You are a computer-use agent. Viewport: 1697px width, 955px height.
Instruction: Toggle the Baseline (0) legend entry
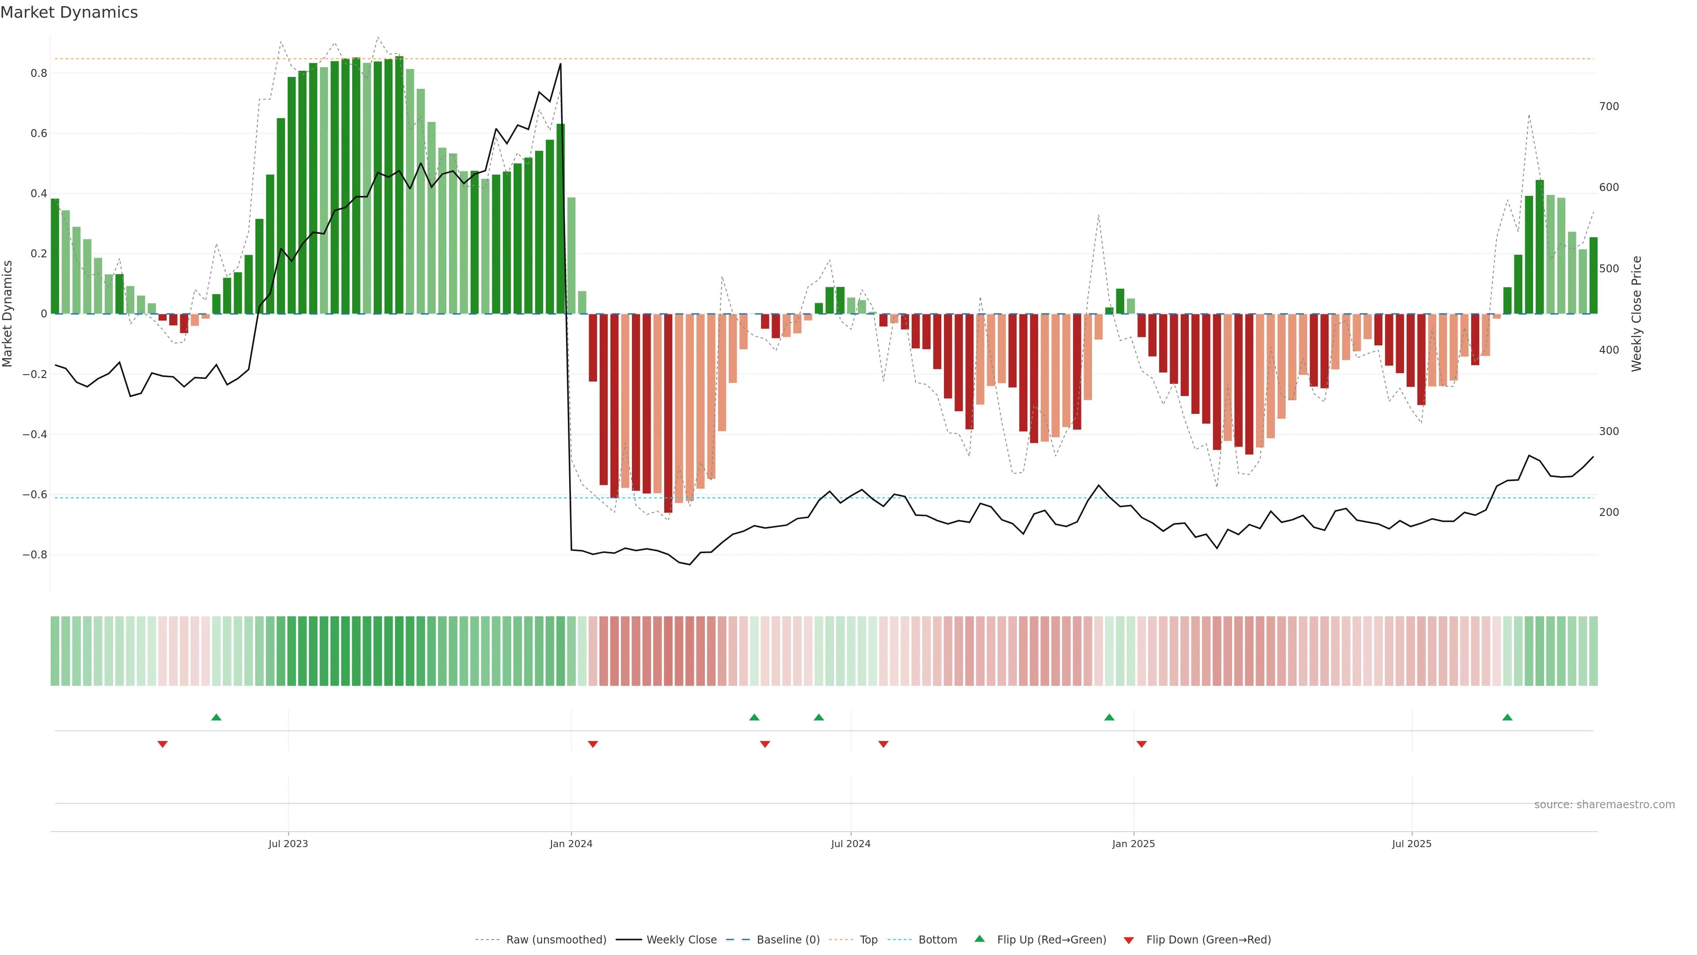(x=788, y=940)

__________________________________________________

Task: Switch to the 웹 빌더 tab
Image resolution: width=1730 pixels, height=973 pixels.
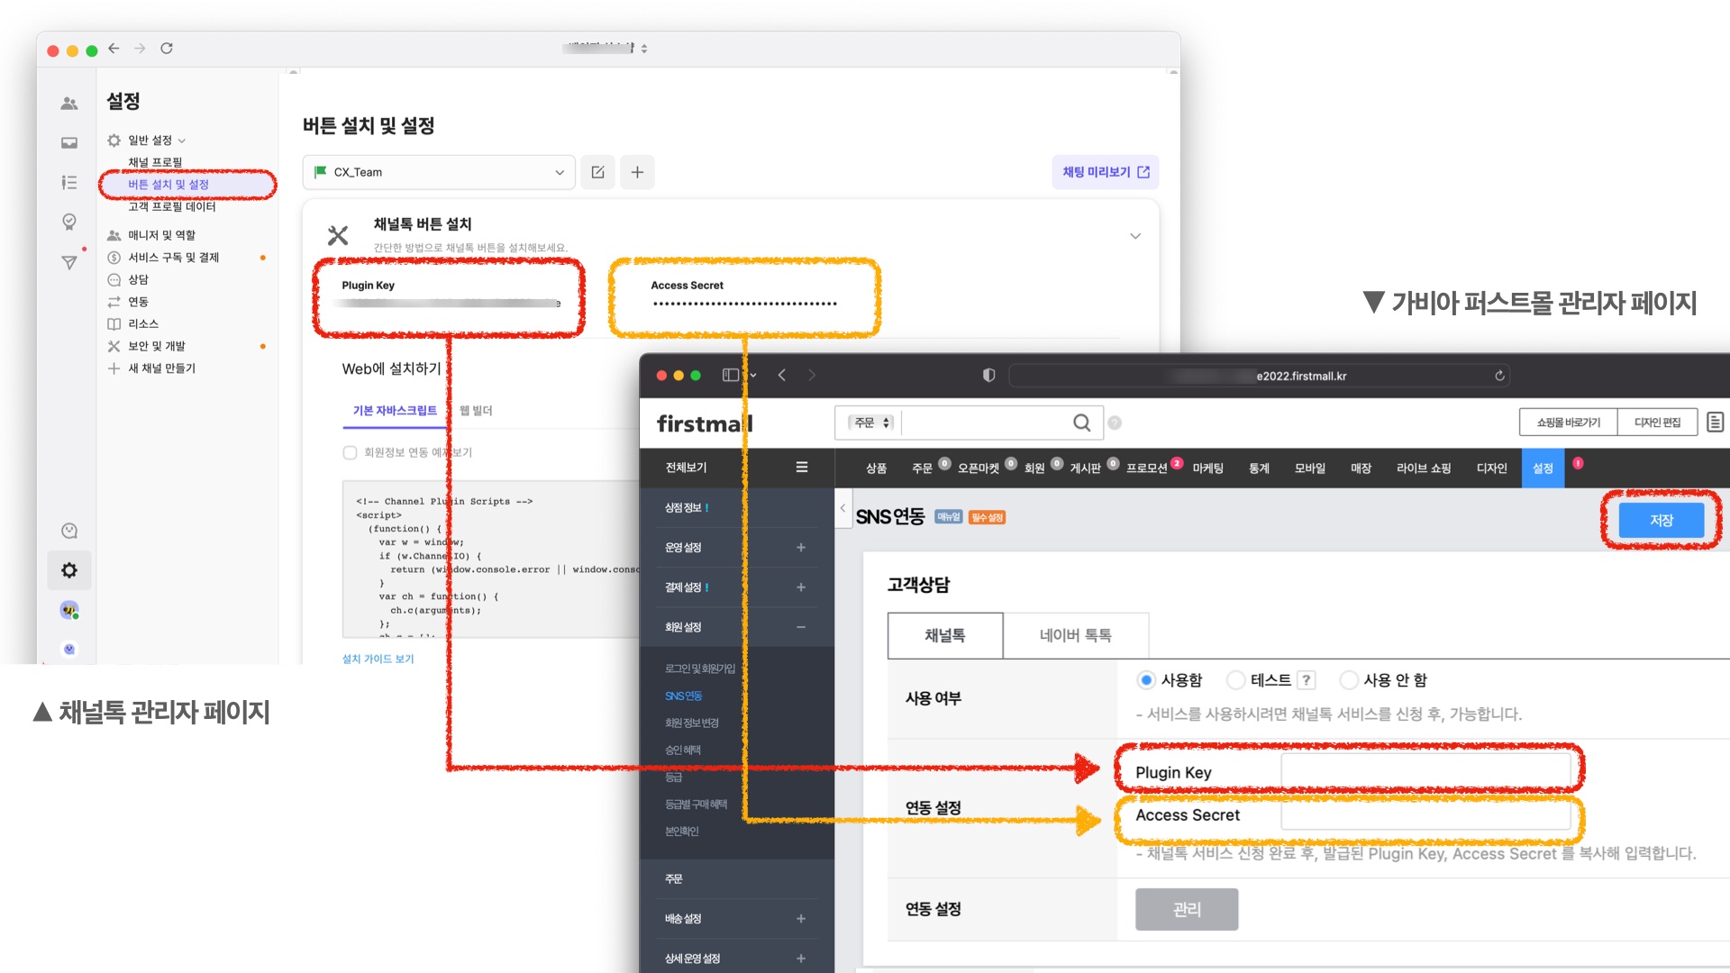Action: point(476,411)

__________________________________________________

• GIVEN TASK
Update the items from the line containing "Task: Switch to the 웹 빌더 tab" through the line containing "Action: point(476,411)" by rewriting them with "pixels" changed to "px" and everything else left as is. Return only those lines, without the pictures.

• WRITTEN ANSWER
Task: Switch to the 웹 빌더 tab
Image resolution: width=1730 px, height=973 px.
Action: point(476,411)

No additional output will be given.